Another important development in the amendment comes in the form of more penalties being announced for medical colleges in case of shortcomings in offering PG course and their approval. Most significantly colleges which do not get their PG courses recognized would have to pay a heavy price which ranges from the monetary penalty as high as Rs 10 lakhs to losing the PG course and/or even the institution may be debarred from making further PG applications to even reduction in MBBS seats.
The clause states
Failure to seek timely recognition as required in sub-clause 2 shall invariably result in stoppage of admission to the concerned Post Graduate course.
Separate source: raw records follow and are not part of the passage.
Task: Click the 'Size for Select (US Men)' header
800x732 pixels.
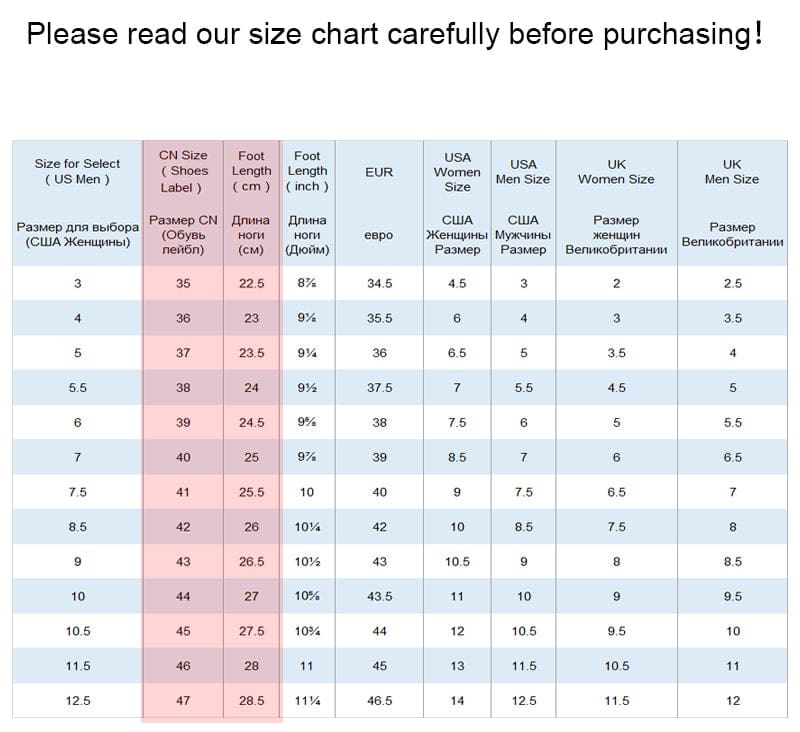Action: pos(77,171)
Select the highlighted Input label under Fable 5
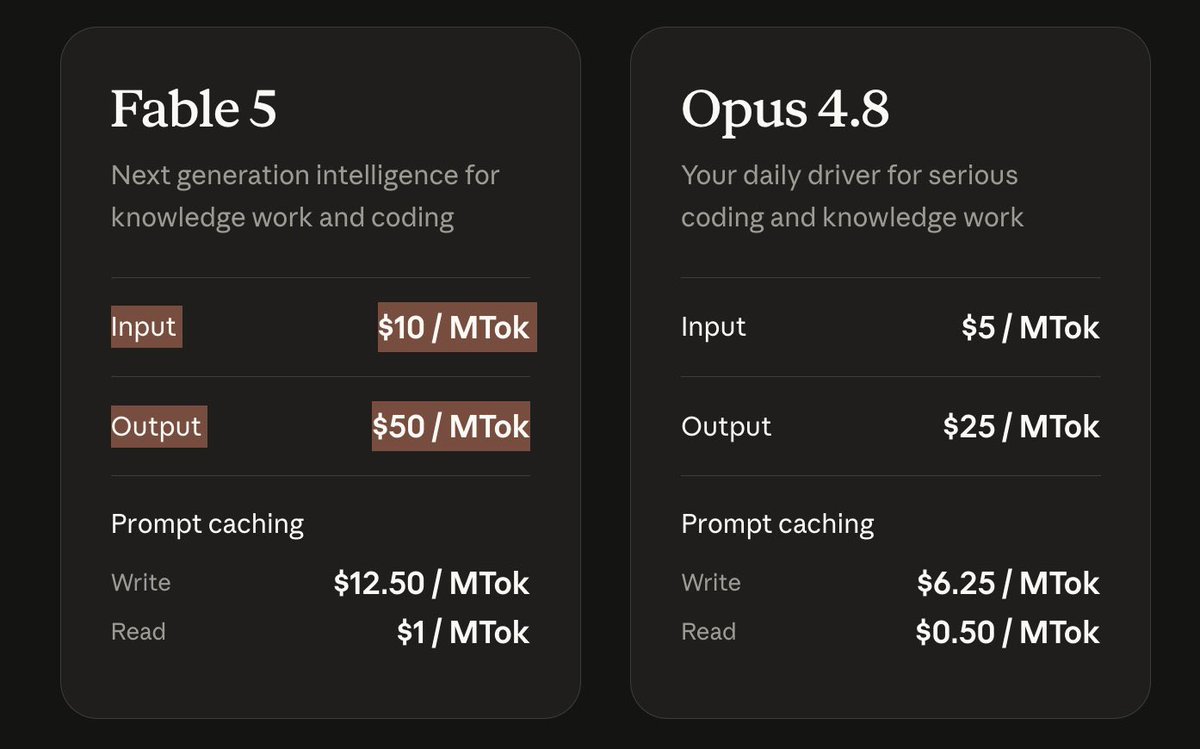The image size is (1200, 749). click(x=146, y=327)
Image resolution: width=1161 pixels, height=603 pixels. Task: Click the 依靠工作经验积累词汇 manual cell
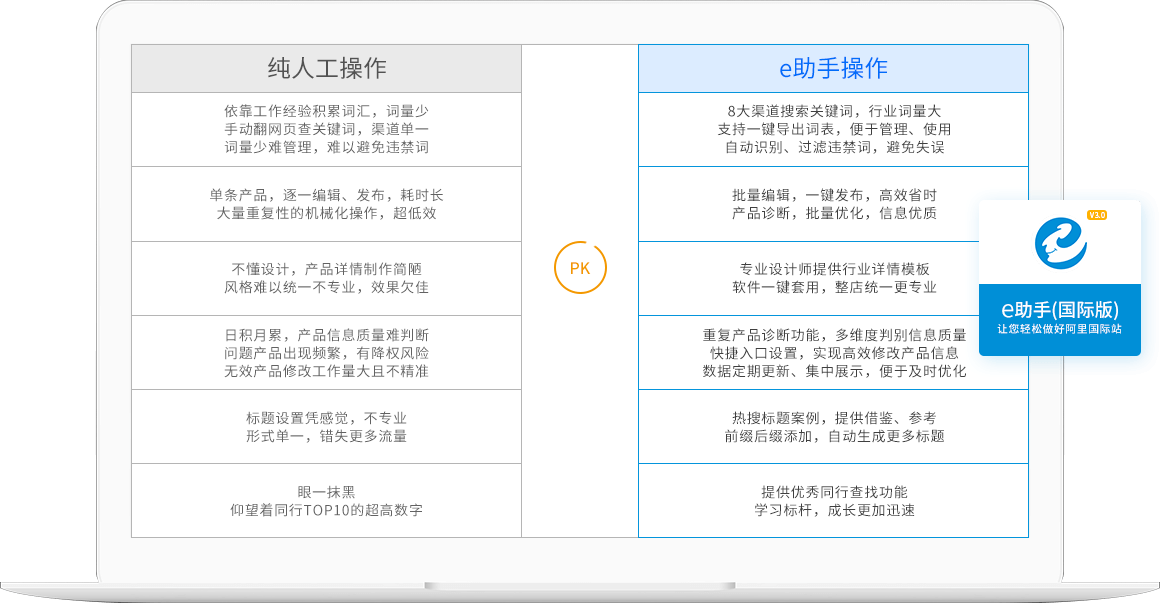pyautogui.click(x=326, y=129)
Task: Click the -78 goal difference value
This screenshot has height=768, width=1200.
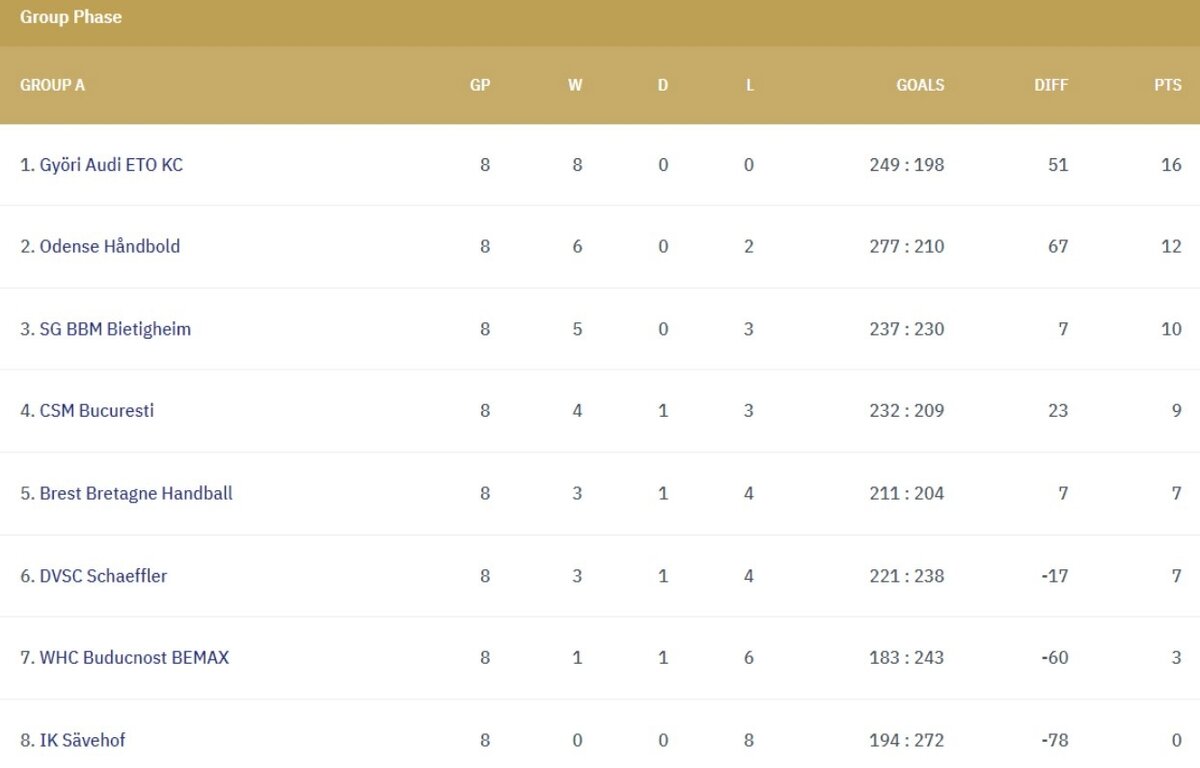Action: 1055,741
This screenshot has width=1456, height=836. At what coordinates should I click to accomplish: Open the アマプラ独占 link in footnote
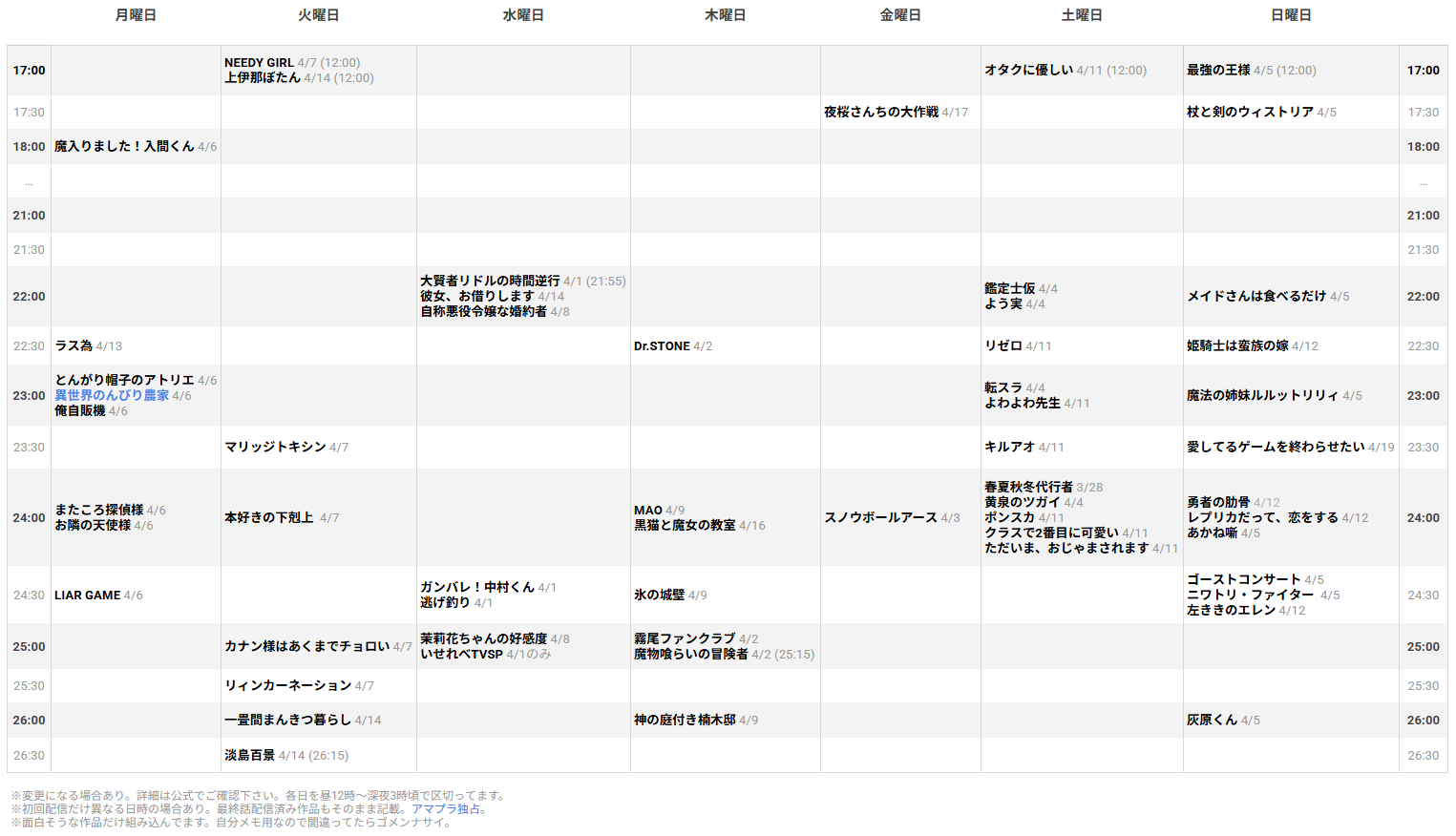446,808
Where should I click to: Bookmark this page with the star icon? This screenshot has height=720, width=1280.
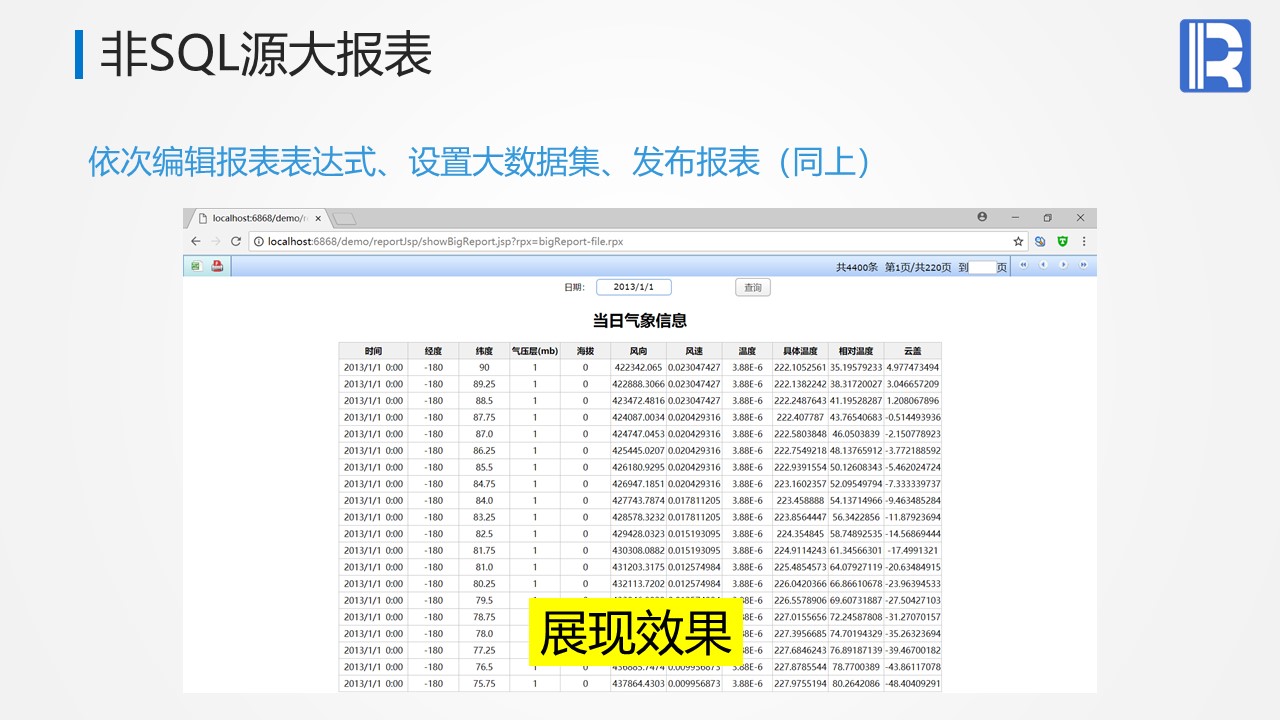[1018, 241]
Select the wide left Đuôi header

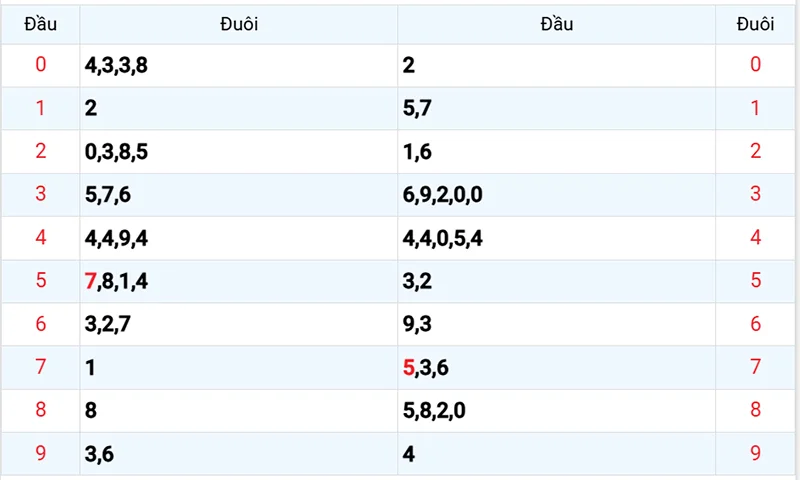(x=239, y=24)
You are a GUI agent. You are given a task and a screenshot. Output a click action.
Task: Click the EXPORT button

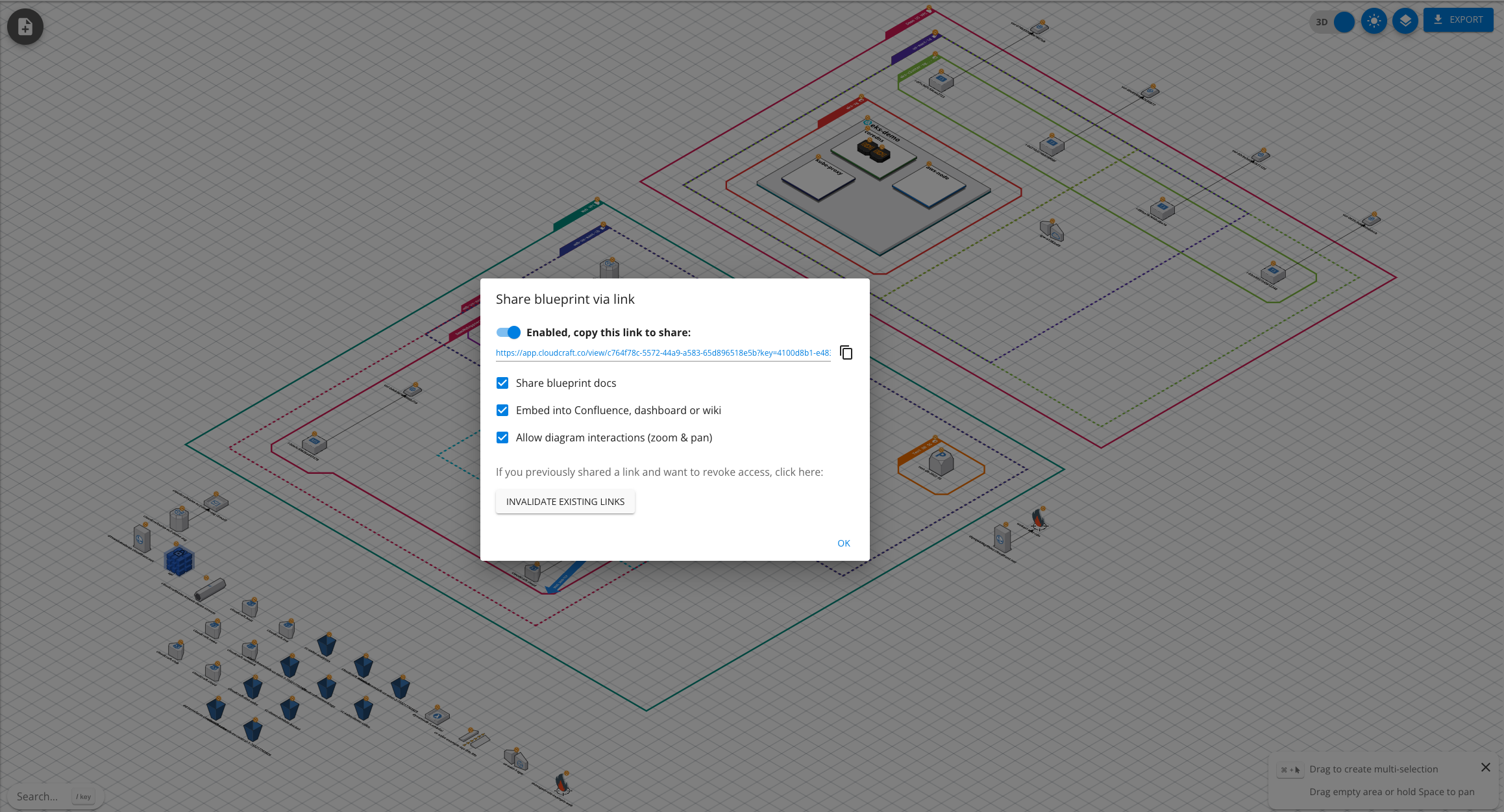coord(1458,20)
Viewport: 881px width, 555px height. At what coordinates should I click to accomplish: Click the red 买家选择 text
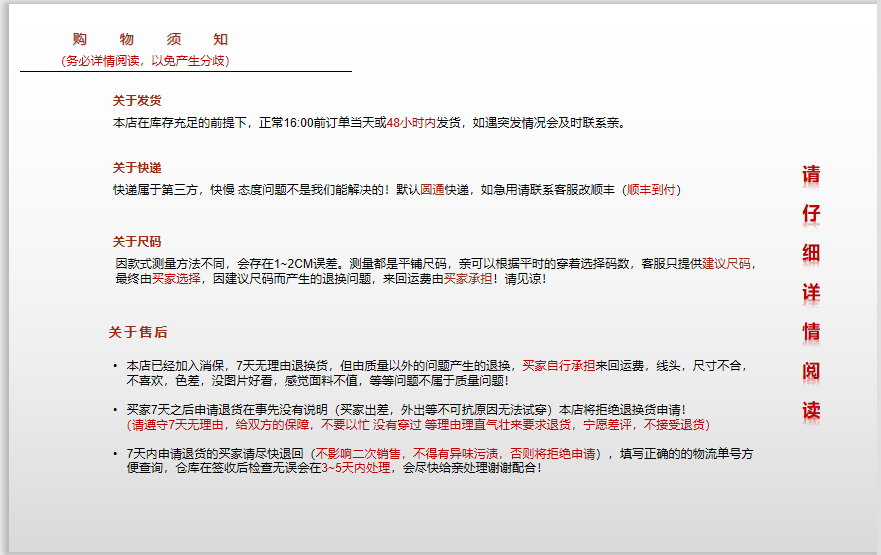[176, 279]
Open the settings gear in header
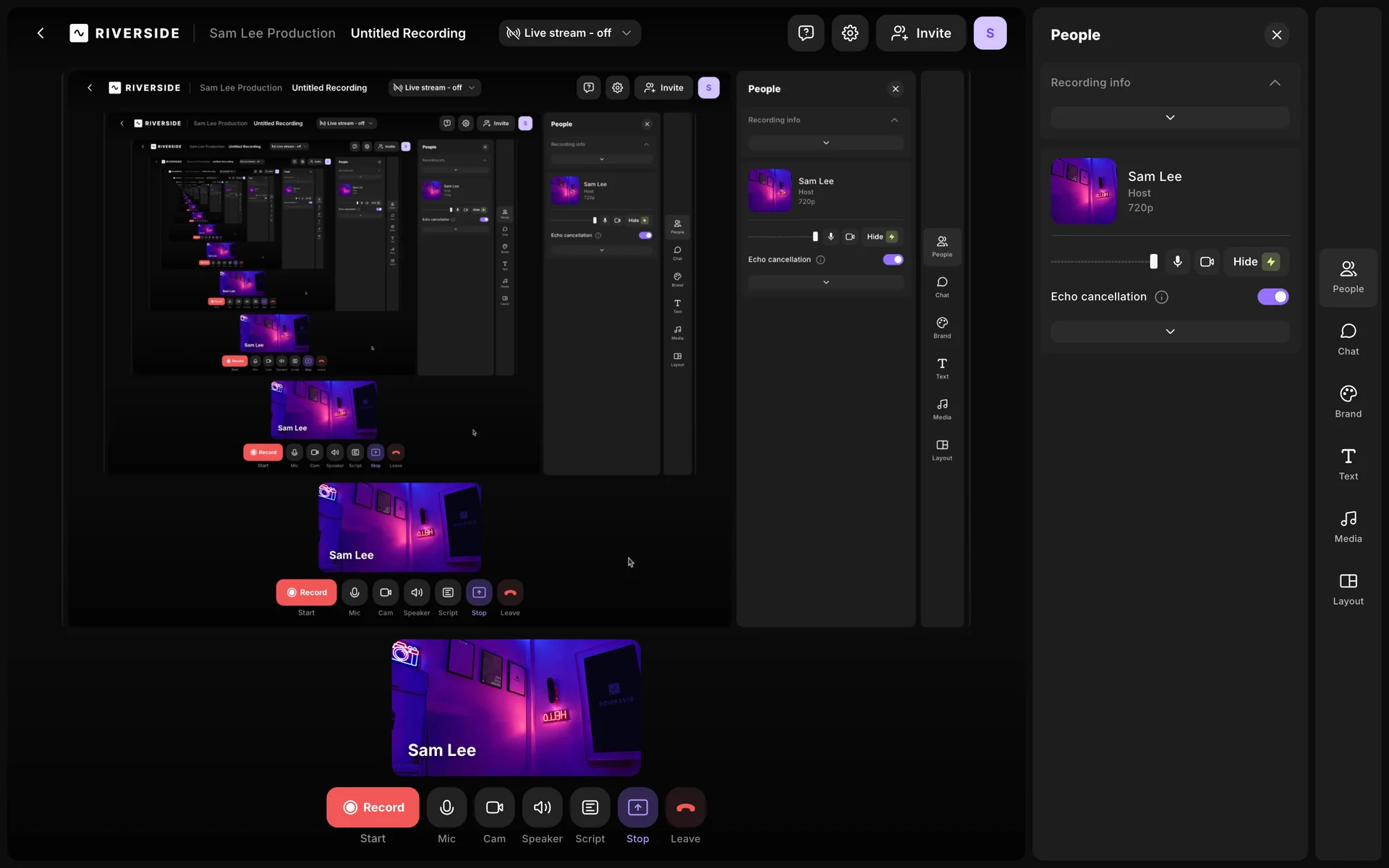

In the event of failure of the institute to seek recognition for existing Post Graduate courses, the Council may recommend to the Central Government for imposition of exemplary penalty which may extend to Rupees ten lakhs per seat of the postgraduate course; and/or stoppage of other postgraduate Medical courses of the Institution; and/or debar the Institution from making any application for starting or increase of seats in postgraduate courses for a specified period; and/or reducing the intake capacity in MBBS.”